=== Begin Enclosure ===

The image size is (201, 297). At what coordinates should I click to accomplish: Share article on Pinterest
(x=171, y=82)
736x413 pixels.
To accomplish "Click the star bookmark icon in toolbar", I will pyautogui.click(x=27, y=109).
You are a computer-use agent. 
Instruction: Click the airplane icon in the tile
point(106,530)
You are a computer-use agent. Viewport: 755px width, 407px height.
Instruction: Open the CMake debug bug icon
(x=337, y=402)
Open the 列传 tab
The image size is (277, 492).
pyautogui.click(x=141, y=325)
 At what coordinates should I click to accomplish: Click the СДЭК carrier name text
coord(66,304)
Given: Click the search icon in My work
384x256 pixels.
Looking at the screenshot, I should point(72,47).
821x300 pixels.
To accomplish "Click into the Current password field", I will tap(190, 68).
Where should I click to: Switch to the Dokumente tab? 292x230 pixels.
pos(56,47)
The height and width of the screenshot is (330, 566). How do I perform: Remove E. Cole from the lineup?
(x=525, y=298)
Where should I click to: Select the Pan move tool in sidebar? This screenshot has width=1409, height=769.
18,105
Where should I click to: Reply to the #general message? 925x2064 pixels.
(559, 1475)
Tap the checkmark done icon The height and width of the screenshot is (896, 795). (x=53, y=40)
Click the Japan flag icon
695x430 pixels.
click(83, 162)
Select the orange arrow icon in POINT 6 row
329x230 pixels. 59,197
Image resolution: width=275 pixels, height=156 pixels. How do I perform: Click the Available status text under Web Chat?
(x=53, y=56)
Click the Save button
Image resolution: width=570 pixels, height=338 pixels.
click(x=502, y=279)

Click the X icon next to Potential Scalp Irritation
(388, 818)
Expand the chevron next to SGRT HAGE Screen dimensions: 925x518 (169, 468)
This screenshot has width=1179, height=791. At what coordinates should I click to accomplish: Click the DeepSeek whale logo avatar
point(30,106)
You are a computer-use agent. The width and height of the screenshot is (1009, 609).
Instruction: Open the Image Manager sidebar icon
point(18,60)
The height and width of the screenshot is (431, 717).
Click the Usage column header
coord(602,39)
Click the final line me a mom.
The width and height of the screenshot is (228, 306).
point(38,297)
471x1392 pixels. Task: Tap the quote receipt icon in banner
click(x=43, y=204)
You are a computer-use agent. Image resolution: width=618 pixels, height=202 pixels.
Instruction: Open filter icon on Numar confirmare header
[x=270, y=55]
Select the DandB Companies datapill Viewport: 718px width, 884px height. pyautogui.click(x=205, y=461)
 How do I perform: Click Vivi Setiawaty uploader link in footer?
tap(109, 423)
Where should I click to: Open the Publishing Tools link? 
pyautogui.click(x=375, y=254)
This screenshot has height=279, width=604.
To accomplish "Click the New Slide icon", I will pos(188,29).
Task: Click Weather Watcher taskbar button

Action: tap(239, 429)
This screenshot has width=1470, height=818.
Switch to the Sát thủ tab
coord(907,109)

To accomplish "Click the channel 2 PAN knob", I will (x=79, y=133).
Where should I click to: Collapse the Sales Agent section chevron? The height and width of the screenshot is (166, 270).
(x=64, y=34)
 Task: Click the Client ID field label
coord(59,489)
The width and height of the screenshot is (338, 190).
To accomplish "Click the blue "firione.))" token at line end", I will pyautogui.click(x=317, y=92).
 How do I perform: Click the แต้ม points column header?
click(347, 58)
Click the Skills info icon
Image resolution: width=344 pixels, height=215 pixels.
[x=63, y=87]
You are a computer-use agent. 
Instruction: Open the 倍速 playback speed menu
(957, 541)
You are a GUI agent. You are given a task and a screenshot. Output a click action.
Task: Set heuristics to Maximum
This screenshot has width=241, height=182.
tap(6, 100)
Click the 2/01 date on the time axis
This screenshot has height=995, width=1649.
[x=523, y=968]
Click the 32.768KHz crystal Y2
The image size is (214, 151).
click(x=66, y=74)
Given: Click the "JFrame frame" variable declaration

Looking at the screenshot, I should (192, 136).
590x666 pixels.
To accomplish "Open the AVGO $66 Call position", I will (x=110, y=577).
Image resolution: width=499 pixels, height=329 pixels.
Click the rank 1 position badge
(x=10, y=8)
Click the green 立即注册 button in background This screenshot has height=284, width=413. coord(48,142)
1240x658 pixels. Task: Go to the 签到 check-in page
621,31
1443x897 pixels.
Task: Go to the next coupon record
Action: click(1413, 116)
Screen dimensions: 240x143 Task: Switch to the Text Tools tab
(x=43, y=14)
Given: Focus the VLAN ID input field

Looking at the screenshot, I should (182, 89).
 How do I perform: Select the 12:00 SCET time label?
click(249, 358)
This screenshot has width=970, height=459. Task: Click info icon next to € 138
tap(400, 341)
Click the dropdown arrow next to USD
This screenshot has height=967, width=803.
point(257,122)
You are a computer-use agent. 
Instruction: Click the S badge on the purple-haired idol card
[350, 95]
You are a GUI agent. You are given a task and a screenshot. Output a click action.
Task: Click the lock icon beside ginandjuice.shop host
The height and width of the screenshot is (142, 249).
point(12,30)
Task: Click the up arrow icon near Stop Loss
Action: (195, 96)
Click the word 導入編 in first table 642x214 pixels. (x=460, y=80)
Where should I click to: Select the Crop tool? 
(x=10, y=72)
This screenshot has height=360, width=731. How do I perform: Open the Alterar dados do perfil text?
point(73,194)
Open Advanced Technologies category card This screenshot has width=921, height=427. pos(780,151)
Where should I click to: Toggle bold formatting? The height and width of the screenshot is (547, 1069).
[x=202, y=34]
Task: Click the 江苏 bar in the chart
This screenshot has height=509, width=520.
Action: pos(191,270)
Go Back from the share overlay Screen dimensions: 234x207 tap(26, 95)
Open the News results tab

=== End Enclosure ===

| Problem |
The full set of entries should appear again, unchanged, line by line.

| Written answer |
The image size is (201, 297). At what coordinates should I click to accomplish: Share article on Pinterest
(x=171, y=82)
736x413 pixels.
To accomplish "Click the star bookmark icon in toolbar", I will pyautogui.click(x=27, y=109).
You are a computer-use agent. 
Instruction: Click the airplane icon in the tile
point(106,530)
You are a computer-use agent. Viewport: 755px width, 407px height.
Instruction: Open the CMake debug bug icon
(x=337, y=402)
Open the 列传 tab
The image size is (277, 492).
pyautogui.click(x=141, y=325)
 At what coordinates should I click to accomplish: Click the СДЭК carrier name text
coord(66,304)
Given: Click the search icon in My work
384x256 pixels.
Looking at the screenshot, I should point(72,47).
821x300 pixels.
To accomplish "Click into the Current password field", I will tap(190, 68).
Where should I click to: Switch to the Dokumente tab? 292x230 pixels.
pos(56,47)
The height and width of the screenshot is (330, 566). How do I perform: Remove E. Cole from the lineup?
(x=525, y=298)
Where should I click to: Select the Pan move tool in sidebar? This screenshot has width=1409, height=769.
18,105
Where should I click to: Reply to the #general message? 925x2064 pixels.
(559, 1475)
Tap the checkmark done icon The height and width of the screenshot is (896, 795). (x=53, y=40)
Click the Japan flag icon
695x430 pixels.
click(83, 162)
Select the orange arrow icon in POINT 6 row
329x230 pixels. 59,197
Image resolution: width=275 pixels, height=156 pixels. How do I perform: Click the Available status text under Web Chat?
(x=53, y=56)
Click the Save button
Image resolution: width=570 pixels, height=338 pixels.
click(x=502, y=279)

Click the X icon next to Potential Scalp Irritation
(388, 818)
Expand the chevron next to SGRT HAGE Screen dimensions: 925x518 (169, 468)
This screenshot has width=1179, height=791. At what coordinates should I click to accomplish: Click the DeepSeek whale logo avatar
point(30,106)
You are a computer-use agent. The width and height of the screenshot is (1009, 609).
Instruction: Open the Image Manager sidebar icon
point(18,60)
The height and width of the screenshot is (431, 717).
Click the Usage column header
coord(602,39)
Click the final line me a mom.
The width and height of the screenshot is (228, 306).
point(38,297)
471x1392 pixels. Task: Tap the quote receipt icon in banner
click(x=43, y=204)
You are a computer-use agent. Image resolution: width=618 pixels, height=202 pixels.
Instruction: Open filter icon on Numar confirmare header
[x=270, y=55]
Select the DandB Companies datapill Viewport: 718px width, 884px height. pyautogui.click(x=205, y=461)
 How do I perform: Click Vivi Setiawaty uploader link in footer?
tap(109, 423)
Where should I click to: Open the Publishing Tools link? 
pyautogui.click(x=375, y=254)
This screenshot has height=279, width=604.
To accomplish "Click the New Slide icon", I will pos(188,29).
Task: Click Weather Watcher taskbar button

Action: tap(239, 429)
This screenshot has width=1470, height=818.
Switch to the Sát thủ tab
coord(907,109)

To accomplish "Click the channel 2 PAN knob", I will (x=79, y=133).
Where should I click to: Collapse the Sales Agent section chevron? The height and width of the screenshot is (166, 270).
(x=64, y=34)
 Task: Click the Client ID field label
coord(59,489)
The width and height of the screenshot is (338, 190).
To accomplish "Click the blue "firione.))" token at line end", I will pyautogui.click(x=317, y=92).
 How do I perform: Click the แต้ม points column header?
click(347, 58)
Click the Skills info icon
Image resolution: width=344 pixels, height=215 pixels.
[x=63, y=87]
You are a computer-use agent. 
Instruction: Open the 倍速 playback speed menu
(957, 541)
You are a GUI agent. You are given a task and a screenshot. Output a click action.
Task: Set heuristics to Maximum
This screenshot has width=241, height=182.
tap(6, 100)
Click the 2/01 date on the time axis
This screenshot has height=995, width=1649.
[x=523, y=968]
Click the 32.768KHz crystal Y2
The image size is (214, 151).
click(x=66, y=74)
Given: Click the "JFrame frame" variable declaration

Looking at the screenshot, I should (192, 136).
590x666 pixels.
To accomplish "Open the AVGO $66 Call position", I will (x=110, y=577).
Image resolution: width=499 pixels, height=329 pixels.
Click the rank 1 position badge
(x=10, y=8)
Click the green 立即注册 button in background This screenshot has height=284, width=413. coord(48,142)
1240x658 pixels. Task: Go to the 签到 check-in page
621,31
1443x897 pixels.
Task: Go to the next coupon record
Action: click(1413, 116)
Screen dimensions: 240x143 Task: Switch to the Text Tools tab
(x=43, y=14)
Given: Focus the VLAN ID input field

Looking at the screenshot, I should (182, 89).
 How do I perform: Select the 12:00 SCET time label?
click(249, 358)
This screenshot has width=970, height=459. Task: Click info icon next to € 138
tap(400, 341)
Click the dropdown arrow next to USD
This screenshot has height=967, width=803.
point(257,122)
You are a computer-use agent. 
Instruction: Click the S badge on the purple-haired idol card
[350, 95]
You are a GUI agent. You are given a task and a screenshot. Output a click action.
Task: Click the lock icon beside ginandjuice.shop host
The height and width of the screenshot is (142, 249).
point(12,30)
Task: Click the up arrow icon near Stop Loss
Action: (195, 96)
Click the word 導入編 in first table 642x214 pixels. (x=460, y=80)
Where should I click to: Select the Crop tool? 
(x=10, y=72)
This screenshot has height=360, width=731. How do I perform: Open the Alterar dados do perfil text?
point(73,194)
Open Advanced Technologies category card This screenshot has width=921, height=427. pos(780,151)
Where should I click to: Toggle bold formatting? The height and width of the screenshot is (547, 1069).
[x=202, y=34]
Task: Click the 江苏 bar in the chart
This screenshot has height=509, width=520.
Action: pos(191,270)
Go Back from the share overlay Screen dimensions: 234x207 tap(26, 95)
Open the News results tab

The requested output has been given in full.